Sunday 6 December 2015


In follow-up comments to my post about winterising Erin Mae, Halfie expressed surprised at my statement that the boat's calorifier is not lagged. Which got me thinking and googling. I found that one chandlers describes its calorifiers as having 25mm of polyurethane foam insulation, inside the shiny blue exterior.

I don't think I even considered internal insulation when I wrote my comment, which is odd because the hot water tank in our house certainly has it. But I suppose most modern calorifiers must be constructed this way – I just hadn't thought about it when it was installed. I have memories of houses from decades ago having separate lagging jackets needing to be tied in position, and that was what was in my mind. On Erin Mae, water heated the night before does indeed stay warm enough for a morning shower, so I guess the calorifier must be insulated. Obviously my analysis lagged behind the reality.

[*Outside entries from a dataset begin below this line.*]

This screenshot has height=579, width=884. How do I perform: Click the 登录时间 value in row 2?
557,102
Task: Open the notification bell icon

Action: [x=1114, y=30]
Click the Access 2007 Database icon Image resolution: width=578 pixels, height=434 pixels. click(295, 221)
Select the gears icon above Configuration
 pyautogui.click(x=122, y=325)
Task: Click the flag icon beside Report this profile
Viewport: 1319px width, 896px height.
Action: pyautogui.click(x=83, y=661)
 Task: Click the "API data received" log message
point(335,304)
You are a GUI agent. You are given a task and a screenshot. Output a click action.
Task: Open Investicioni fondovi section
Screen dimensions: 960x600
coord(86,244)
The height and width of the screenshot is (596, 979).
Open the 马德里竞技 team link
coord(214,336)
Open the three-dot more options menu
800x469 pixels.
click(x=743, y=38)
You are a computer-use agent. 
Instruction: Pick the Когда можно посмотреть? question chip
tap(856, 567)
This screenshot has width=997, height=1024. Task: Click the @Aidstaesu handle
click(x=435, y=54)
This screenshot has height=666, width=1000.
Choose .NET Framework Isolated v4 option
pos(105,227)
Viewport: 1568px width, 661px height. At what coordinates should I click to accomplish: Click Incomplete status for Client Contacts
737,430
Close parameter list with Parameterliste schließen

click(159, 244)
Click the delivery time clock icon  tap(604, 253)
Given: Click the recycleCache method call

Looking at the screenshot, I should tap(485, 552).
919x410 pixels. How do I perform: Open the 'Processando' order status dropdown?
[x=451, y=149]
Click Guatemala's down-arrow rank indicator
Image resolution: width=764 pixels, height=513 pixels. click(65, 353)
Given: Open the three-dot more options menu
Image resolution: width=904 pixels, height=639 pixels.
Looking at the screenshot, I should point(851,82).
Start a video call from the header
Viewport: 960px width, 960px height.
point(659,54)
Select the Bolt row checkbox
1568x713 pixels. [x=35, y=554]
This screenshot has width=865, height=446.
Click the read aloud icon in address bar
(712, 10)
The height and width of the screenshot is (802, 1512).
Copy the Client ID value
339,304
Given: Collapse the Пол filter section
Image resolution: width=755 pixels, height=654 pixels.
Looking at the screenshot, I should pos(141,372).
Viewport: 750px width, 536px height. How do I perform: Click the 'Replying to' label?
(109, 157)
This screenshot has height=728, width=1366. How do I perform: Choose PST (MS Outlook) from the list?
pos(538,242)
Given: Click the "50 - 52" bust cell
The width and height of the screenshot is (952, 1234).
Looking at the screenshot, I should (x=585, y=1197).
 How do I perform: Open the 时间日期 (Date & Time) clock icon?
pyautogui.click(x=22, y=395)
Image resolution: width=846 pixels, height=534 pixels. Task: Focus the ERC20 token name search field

Do any of my readers use external lagging?

1 comment:

  1. Hi Martin, Last year when we winterised the boat, we put a blanket over the calorifier (as much of it as we could get at, given it rests on the floor under a dinette seat and extends back into a gap between the washing machine and fridge in the kitchen. This year tho, Steve at Debdale told us not to bother as the calorifier is insulated and we have two greenhouse heaters on board to keep the temperature above zero.
    As a matter of interest, we fitted a new gas hot water cylinder in our house late last year, and the guy who did the work told us that all cylinders are insulated these days - hence hot water cupboards are not quite so effective at airing damp washing!